Hot spices mixed with sweet potatoes just might be our new favorite flavor combination.
If you’re wild about hot spices and love sweet potatoes, this recipe is for you! A vegan take on traditional potato masala, this dish swaps in healthy sweet potatoes for an added nutritional boost to create the ultimate spicy comfort food.
Serves 6
What You Need:
4 cups sweet potato, peeled and cut into ¼-inch cubes
1 tablespoon cooking oil
1 tablespoon cumin seed
2 garlic cloves, minced
1 tablespoon serrano chili, minced
1 tablespoon ginger, grated
1 large yellow onion, slivered
1 teaspoon salt
1 teaspoon turmeric powder
1 tablespoon lemon juice
½ cup cilantro, finely chopped
What You Do:
1. Into a large pot, boil sweet potato cubes until soft. Drain and set aside.

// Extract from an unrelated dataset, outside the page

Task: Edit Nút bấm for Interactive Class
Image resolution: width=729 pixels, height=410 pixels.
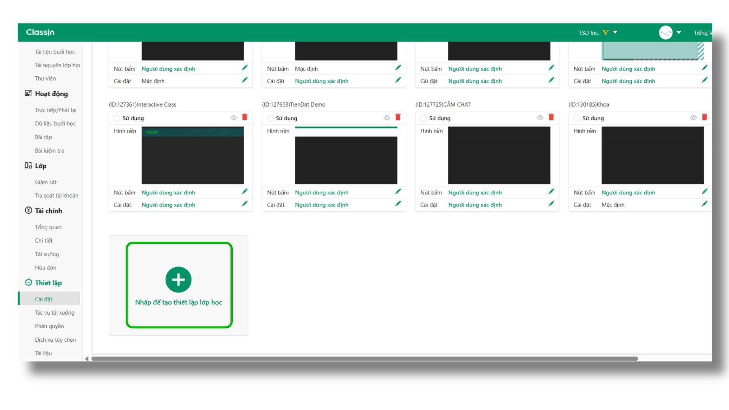Action: (245, 192)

2. Into a wok or pan, heat oil on medium. Add cumin seed, stir lightly, and cook for approximately 1 minute.
3. Add garlic, chili, and ginger, and gently stir. Cook for approximately 2 minutes.
4. Add onion and ¼ teaspoon salt. Increase heat, and cook until onions wilt. Add turmeric and stir.
5. Into the wok or pan, add sweet potatoes, and stir well so potatoes are covered with spice mixture.
6. Add ¾ teaspoon salt, lemon juice, and cilantro, and mix well. Allow mixture to cook for approximately 5 minutes, and serve.